Assombrações

Uma leitura para pensar o envelhecimento

Dalvanira Lima, Psicanalista

14 de fevereiro de 2018

Estamos vivendo mais. Se, por um lado, o aumento da expectativa de vida é uma conquista, pois prolongar nossa existência talvez seja uma maneira de reagir à questão que desde sempre nos acompanha, a de nossa finitude; por outro lado, nos coloca um grande desafio: como lidar com o envelhecimento, vivendo bem uma fase que tende a representar parte significativa de nossas vidas.

Sobre esse tema, o livro “Assombrações” de Domenico Starnone, recentemente publicado no Brasil, nos apresenta uma boa oportunidade de reflexão.  Nele, o narrador, um homem de mais de 70 anos, tem que se deslocar de Milão para Nápoles para cuidar do neto de quatro anos de idade enquanto a filha e o marido participam de um congresso.  Acostumado à rotina solitária de uma longa viuvez, tenta, inicialmente, recusar ao pedido, mas acaba por ceder.
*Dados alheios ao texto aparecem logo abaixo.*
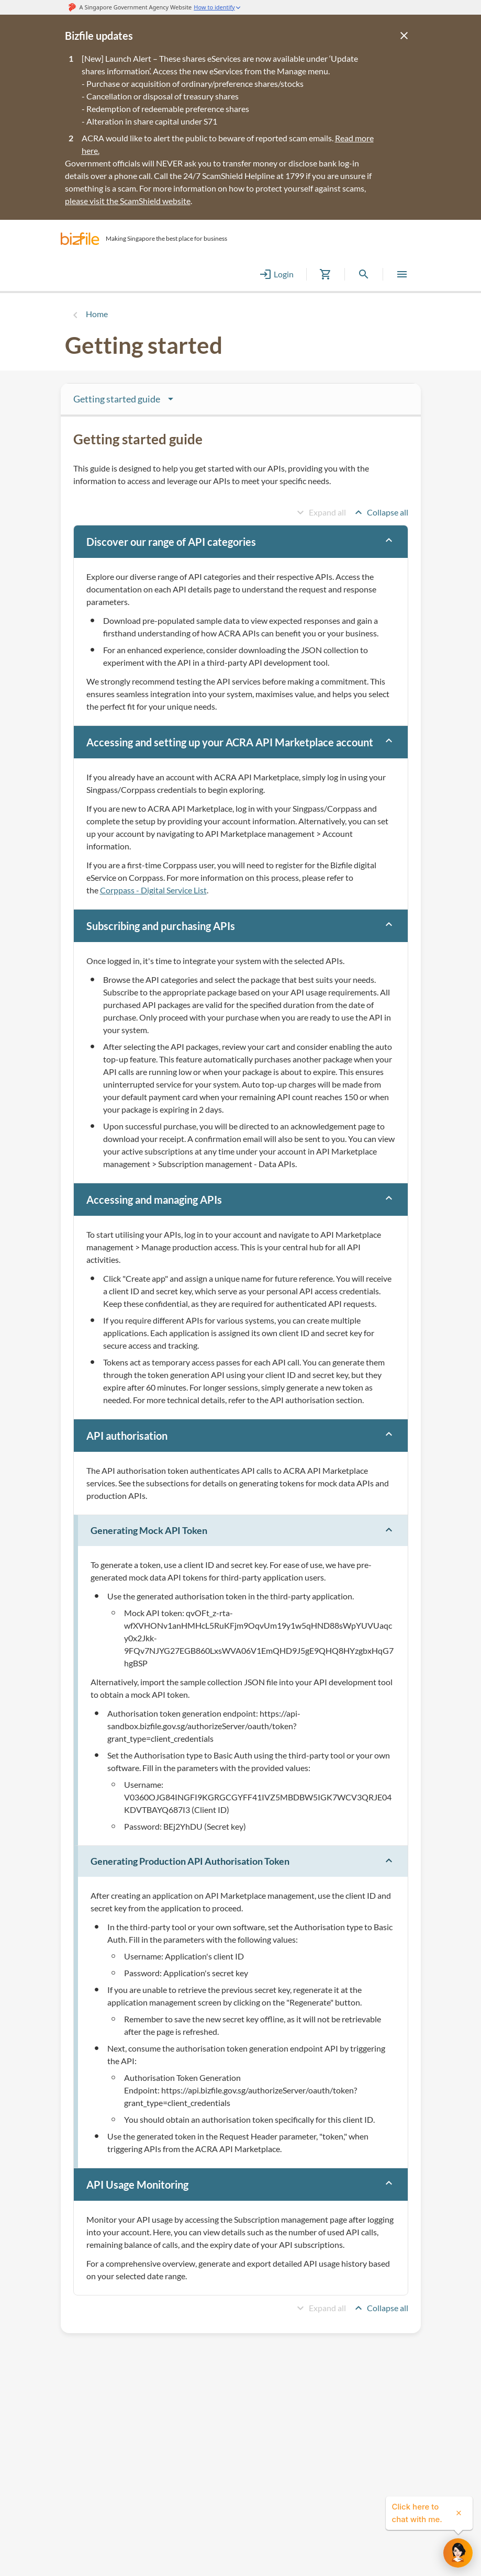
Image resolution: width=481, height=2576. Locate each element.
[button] (80, 238)
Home (97, 314)
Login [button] (276, 274)
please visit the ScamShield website (128, 201)
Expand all (320, 512)
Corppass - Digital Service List (153, 890)
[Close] (404, 35)
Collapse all (380, 512)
É numa semana de convívio com o neto na mesma casa onde passou a infância e parte da juventude e que não retornava há 20 anos, que o narrador, um ilustrador de textos literários, se embrenhará numa jornada de  auto conhecimento. Nela emergirão reflexões sobre questões presentes no envelhecimento, como limitação física, segregação social, declínio do processo criativo e até mesmo o esmaecimento da própria subjetividade, presente num trecho em que ele diz: ”Não suporto conversar com o menino me autodefinindo como o vovô. Não sou o vovô, sou eu. Não sou uma terceira pessoa, sou uma primeira”.

 

Esboço de Daniele Mallarico criado para a novela Assombrações 

No desenrolar da história, apesar da diferença de idade, vai se construindo um intenso processo de identificação do narrador em relação ao neto.  A começar pelo desamparo a que ambos se vêm confrontados. A criança por depender dos cuidados de um adulto e a dele pelas limitações que a velhice lhe impõe.
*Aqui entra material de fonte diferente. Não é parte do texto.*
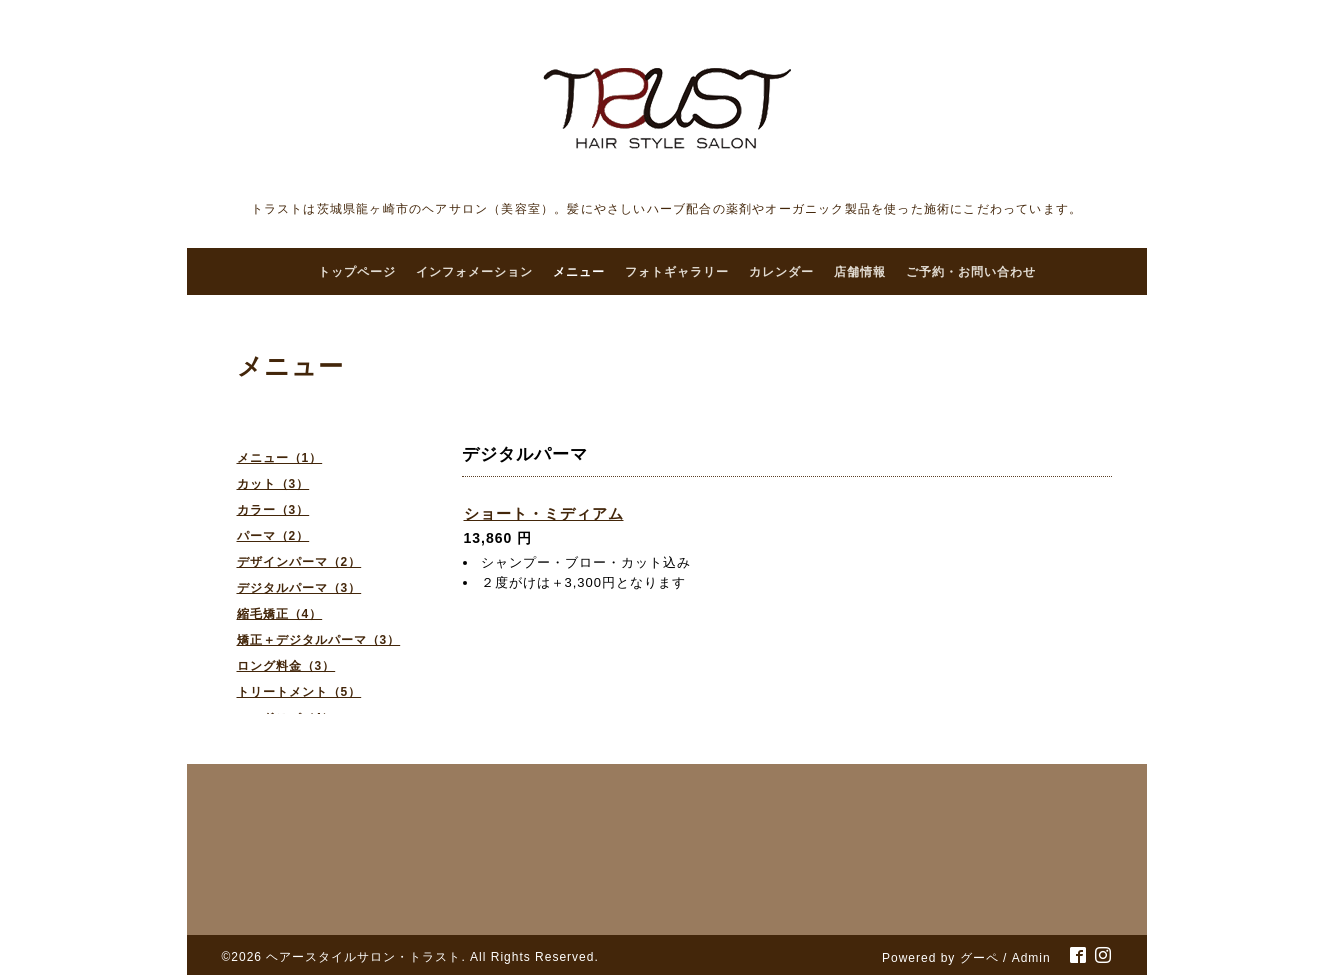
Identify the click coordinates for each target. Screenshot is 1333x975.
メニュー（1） (280, 458)
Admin (1031, 958)
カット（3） (273, 484)
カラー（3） (273, 510)
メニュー (579, 272)
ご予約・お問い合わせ (971, 272)
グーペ (979, 958)
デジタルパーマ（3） (299, 588)
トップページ (357, 272)
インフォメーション (474, 272)
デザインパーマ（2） (299, 562)
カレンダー (781, 272)
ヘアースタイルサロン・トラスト (363, 957)
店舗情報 (860, 272)
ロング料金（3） (286, 666)
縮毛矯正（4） (280, 614)
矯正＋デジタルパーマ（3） (319, 640)
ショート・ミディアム (544, 513)
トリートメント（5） (299, 692)
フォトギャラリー (677, 272)
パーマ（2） (273, 536)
O narrador reconhece no menino traços de si e ao fazê-lo se dá conta de que há coisas nele que permanecem e outras que precisam ser ressignificadas com o passar do tempo.

O título “Assombrações” sugere um enlaçamento entre o conto de Henry James, que o narrador tinha a incumbência de ilustrar e de suas próprias revivescências em Nápoles. No conto, o personagem também retorna à sua antiga casa e encontra um fantasma, que no caso era ele mesmo.

A criação dessas ilustrações no período em que cuidou do neto o faz refletir sobre o exaurimento da imaginação e o declínio do sucesso, que como ele diz, “imaginava ser de uma substância que nada mais deterioraria”. Por outro lado,  pode reencontrar o frescor intuitivo do processo criativo de suas primeiras obras quando resolve desenhar os ambientes da casa onde havia crescido.

A trajetória do narrador de “Assombrações” se vista sob a perspectiva de continuidade do ser, leva-nos a pensar na velhice não como interrupção dessa continuidade como se houvesse um antes e um depois tão bem marcados pela expressão “No meu tempo era assim…”.

Sem dúvida, envelhecer requer a elaboração do luto por muitas perdas, mas também se abre para novas ligações sustentadas pelo desejo de cada sujeito.

 

Domenico Starnone. Assombrações. Tradução: Mauricio Santana Dias. Editora Todavia, 2018.